The subspecies of the rufous-banded miner are distributed thus:

- G. r. fasciata, western Bolivia and the Pacific slope of Chile between the Atacama Region and Malleco Province
- G. r. harrisoni, southwestern Antofagasta Region of northern Chile
- G. r. rufipennis, northwestern Argentina between Jujuy and San Juan provinces
- G. r. giaii, southwestern Argentina between Neuquén and Chubut provinces, and possibly further south in Argentina and in far southern Chile
- G. r. ottowi, Sierras de Córdoba in west central Argentina
- G. r. hoyi, western Argentina between La Rioja and Neuquén provinces and in southern Chile's Aysén Region

The rufous-banded miner inhabits several open landscapes: puna grassland, arid montane scrublands, dry rocky slopes, flat areas with scattered vegetation, and also dry riverbeds. In elevation it is found between 3100 and 4400 m in the Andes. East of them in central Argentina it occurs as low as 2200 m and reaches almost down to sea level in Chile's Atacama Province.

==Behavior==
===Movement===

Most populations of the rufous-banded miner are mostly year-round residents but in Argentina and Chile some subpopulations move downslope after the breeding season.
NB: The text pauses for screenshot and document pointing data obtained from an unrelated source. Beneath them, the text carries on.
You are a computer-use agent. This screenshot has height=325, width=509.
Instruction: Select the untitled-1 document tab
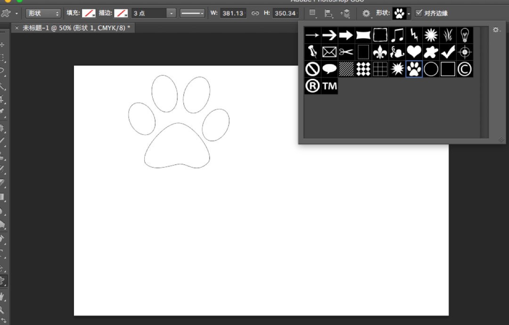[x=73, y=28]
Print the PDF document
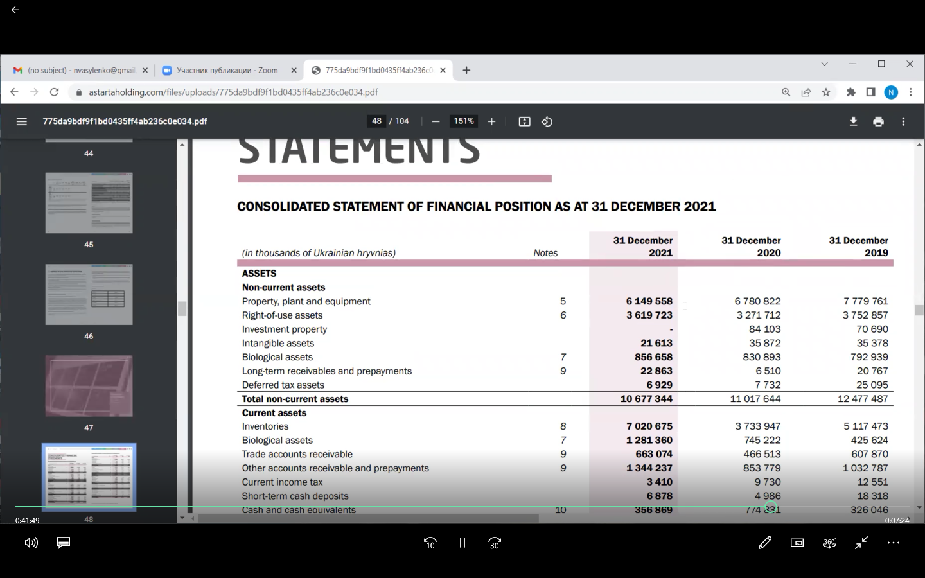925x578 pixels. click(878, 121)
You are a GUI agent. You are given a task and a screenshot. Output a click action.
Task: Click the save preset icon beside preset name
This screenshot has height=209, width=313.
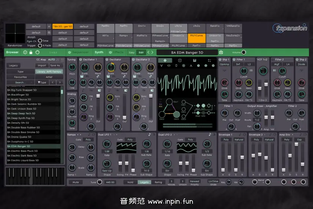pos(222,52)
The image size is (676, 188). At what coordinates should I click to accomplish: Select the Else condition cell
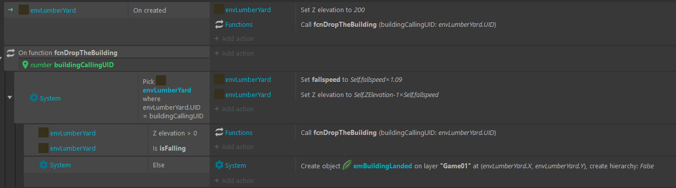179,165
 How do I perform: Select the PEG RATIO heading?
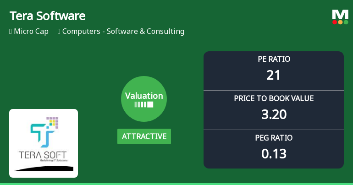(274, 138)
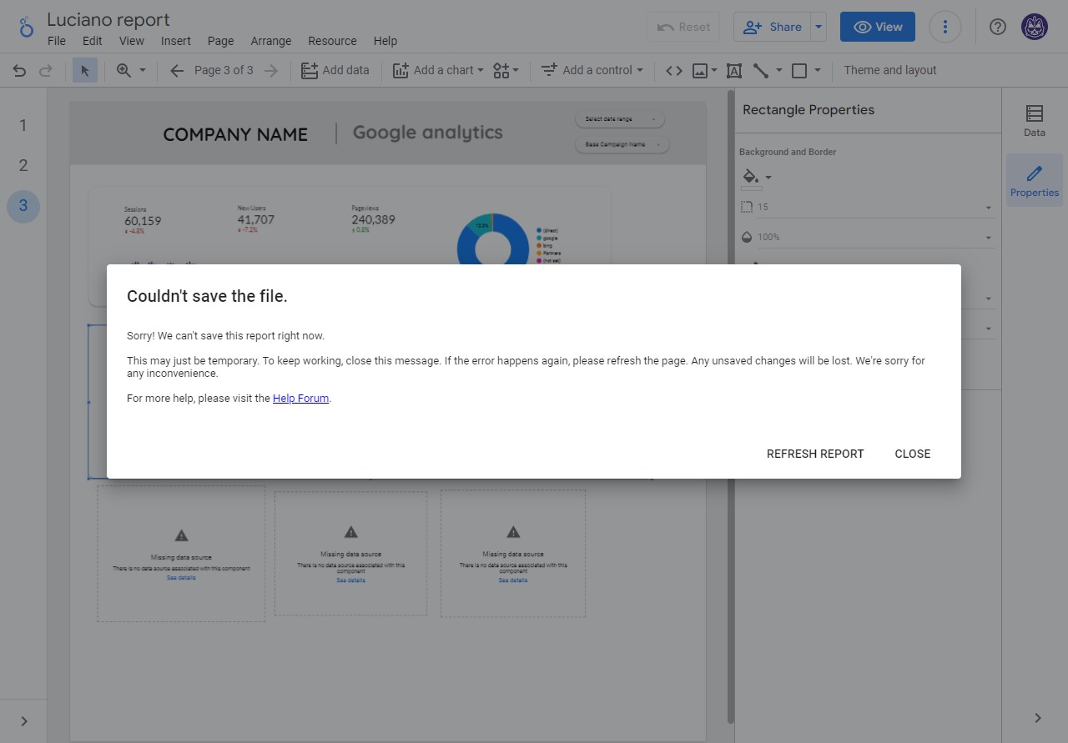Open the Data panel tab
Screen dimensions: 1068x743
point(1034,120)
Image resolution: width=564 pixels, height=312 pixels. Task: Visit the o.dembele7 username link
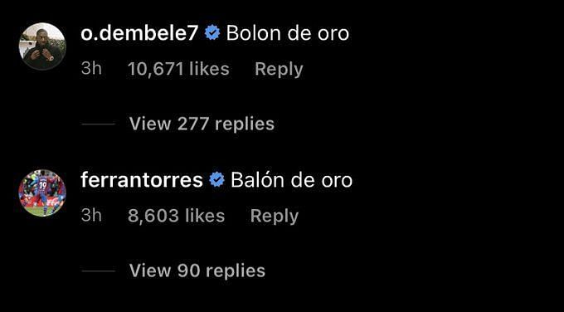point(139,33)
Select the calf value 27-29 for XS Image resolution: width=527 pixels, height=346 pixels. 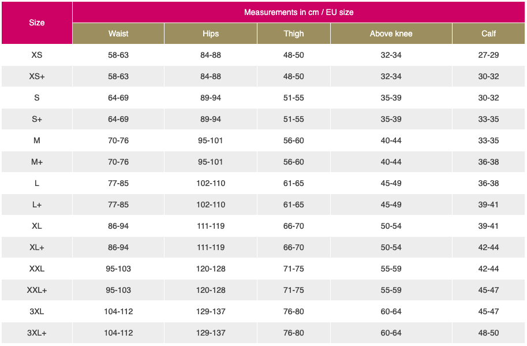(x=488, y=55)
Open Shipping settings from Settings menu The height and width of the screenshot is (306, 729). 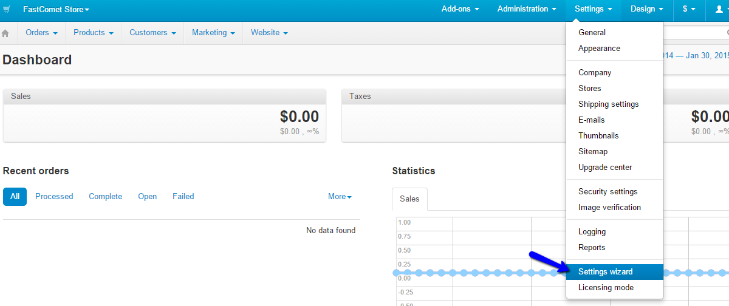tap(608, 104)
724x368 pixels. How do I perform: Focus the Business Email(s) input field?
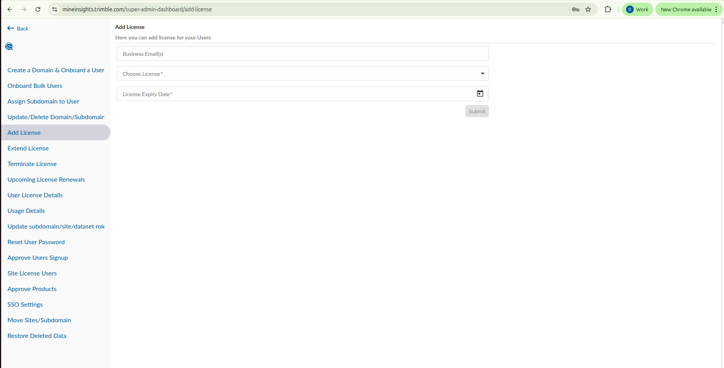303,54
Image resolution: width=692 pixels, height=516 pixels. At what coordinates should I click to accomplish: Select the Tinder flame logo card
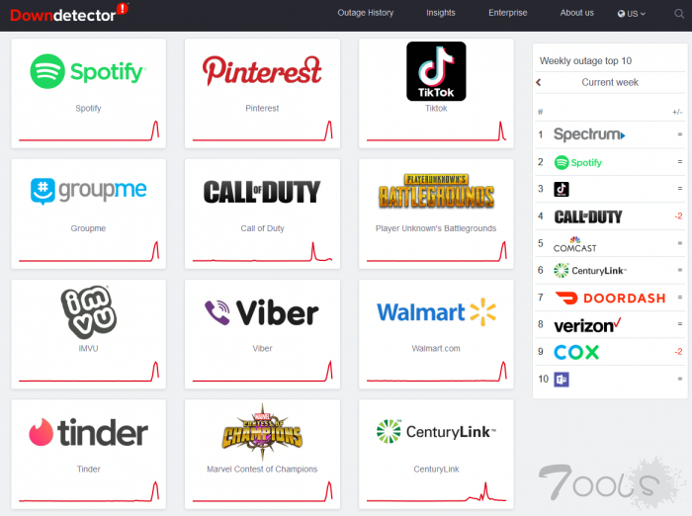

The southernmost populations move north after breeding but the division between them and the more northerly resident subpopulations is unclear. Migrant flocks may contain 500 individuals.

===Feeding===

The rufous-banded miner gleans its food on the ground, singly or in pairs. Its diet is mostly arthropods and also includes seeds and leaf buds.

===Breeding===

The rufous-banded miner breeds during the austral summer with some latitudinal variation. It is assumed to be monogamous. It usually excavates a horizontal tunnel with an enlarged chamber at the end in an earthen bank or slope, though sometime it nests in a rock crevice. It pads the nest chamber with grass, hair, feathers, and other soft material. The clutch size is two or three eggs.

===Vocalization===

The rufous-banded miner's song is "a fast series...of buzzy, trilled notes on the same pitch" that may include "bursts of faster notes". It is sung from a perch on a rock and during display flight.

==Status==

The IUCN has assessed the rufous-banded miner as being of Least Concern. It has a large range but its population size is not known and is believed to be decreasing. No immediate threats have been identified. It is considered fairly common throughout its range, and is "reasonably safe from anthropogenic disturbance, except overgrazing".